*WHAT YOU ARE ASKED TO DO*. Please swap "screenshot" for "capture" everywhere it occurs in the listing below, keeping every other word the same. Omit the pictures from your version.

──────── WORKING DATA ────────

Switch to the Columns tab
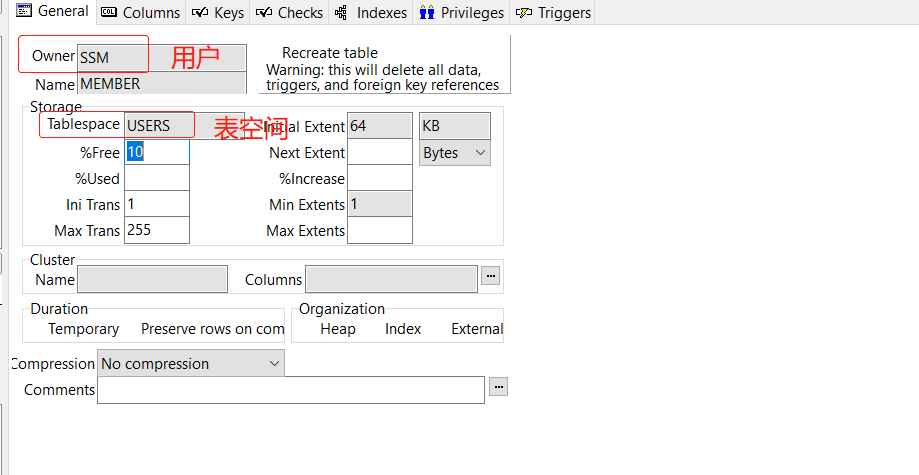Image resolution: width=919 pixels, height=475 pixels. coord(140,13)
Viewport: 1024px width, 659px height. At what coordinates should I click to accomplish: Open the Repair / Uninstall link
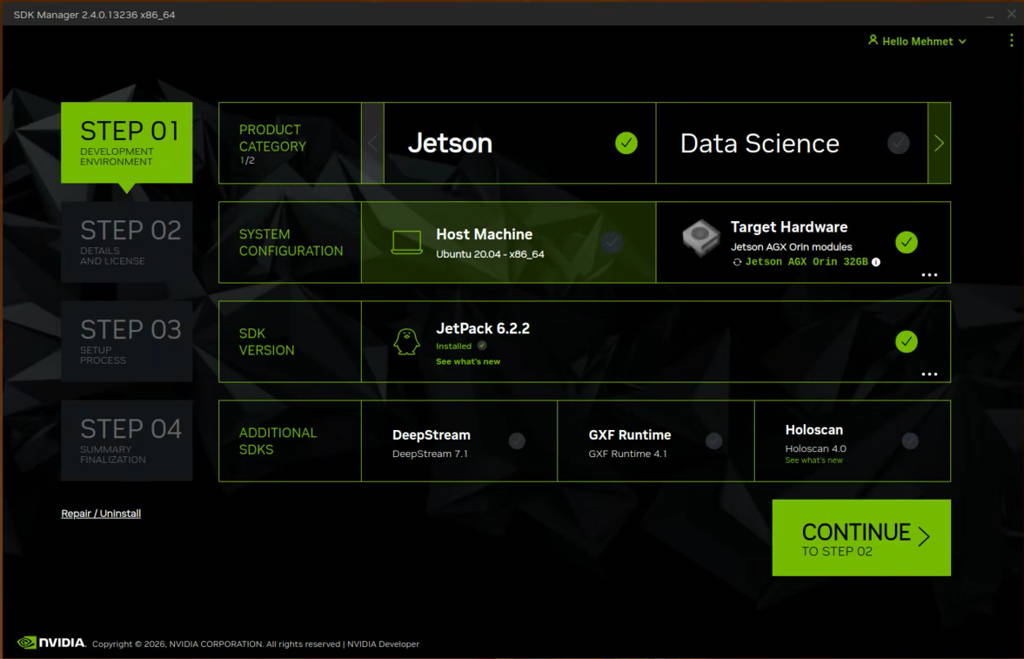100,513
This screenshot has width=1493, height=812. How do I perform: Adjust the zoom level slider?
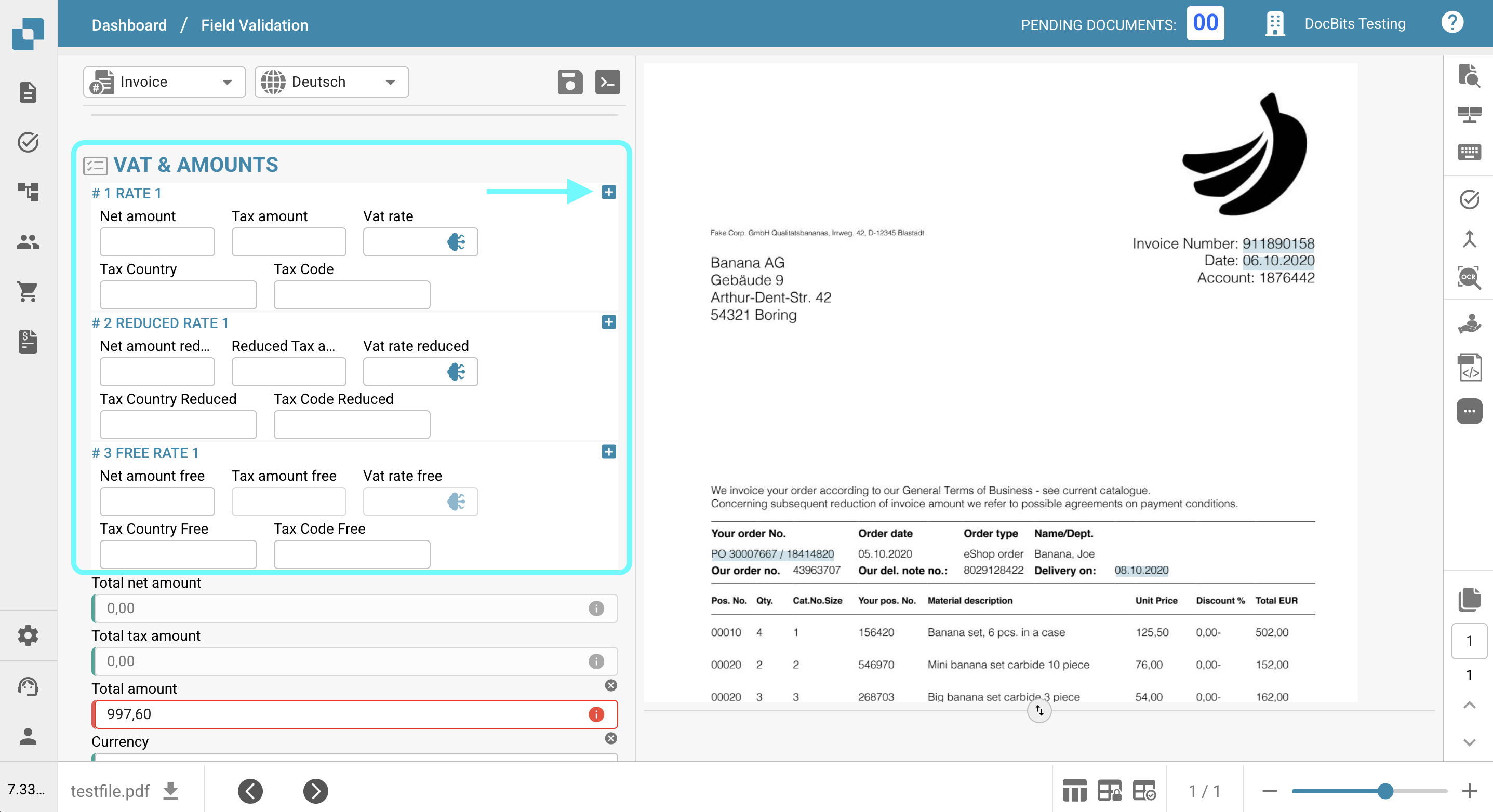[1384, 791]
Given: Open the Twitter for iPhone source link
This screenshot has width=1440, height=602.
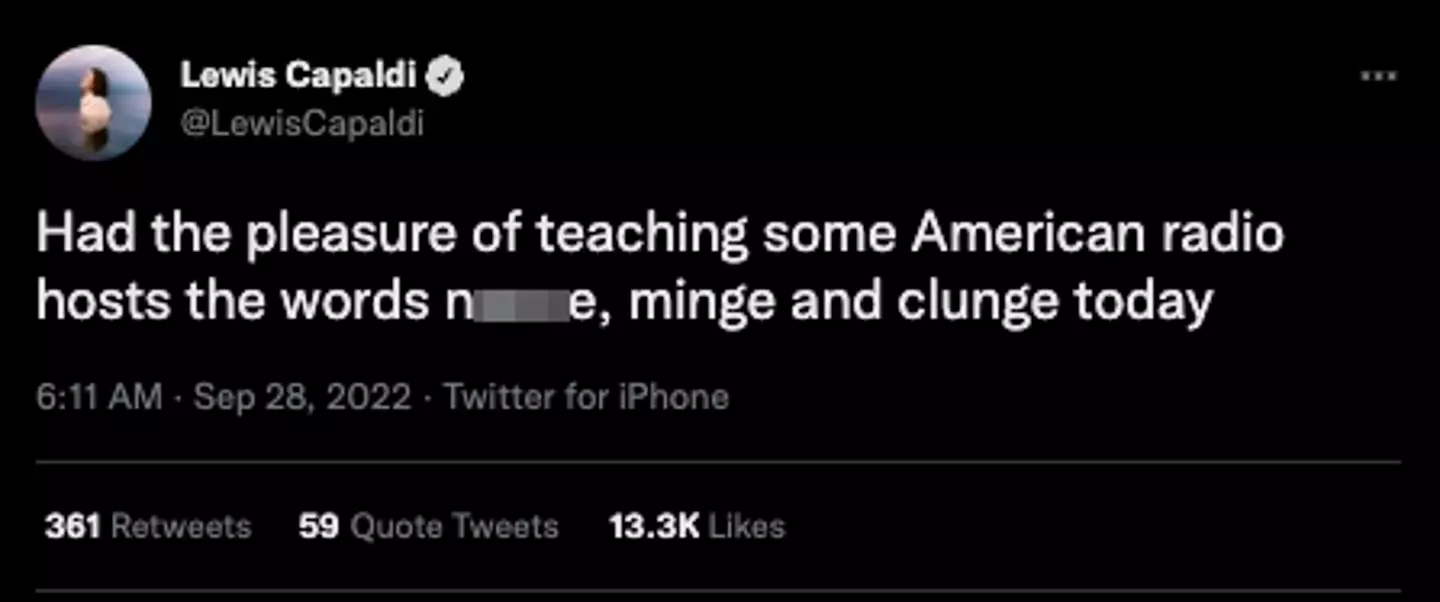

────────

*REPLY*.
Switch to the Columns tab
Image resolution: width=919 pixels, height=475 pixels. coord(140,13)
Viewport: 1024px width, 659px height. At what coordinates should I click to accomplish: Open the Repair / Uninstall link
100,513
This capture has width=1493, height=812. How do I perform: Adjust the zoom level slider?
[1384, 791]
Given: Open the Twitter for iPhone source link
This capture has width=1440, height=602.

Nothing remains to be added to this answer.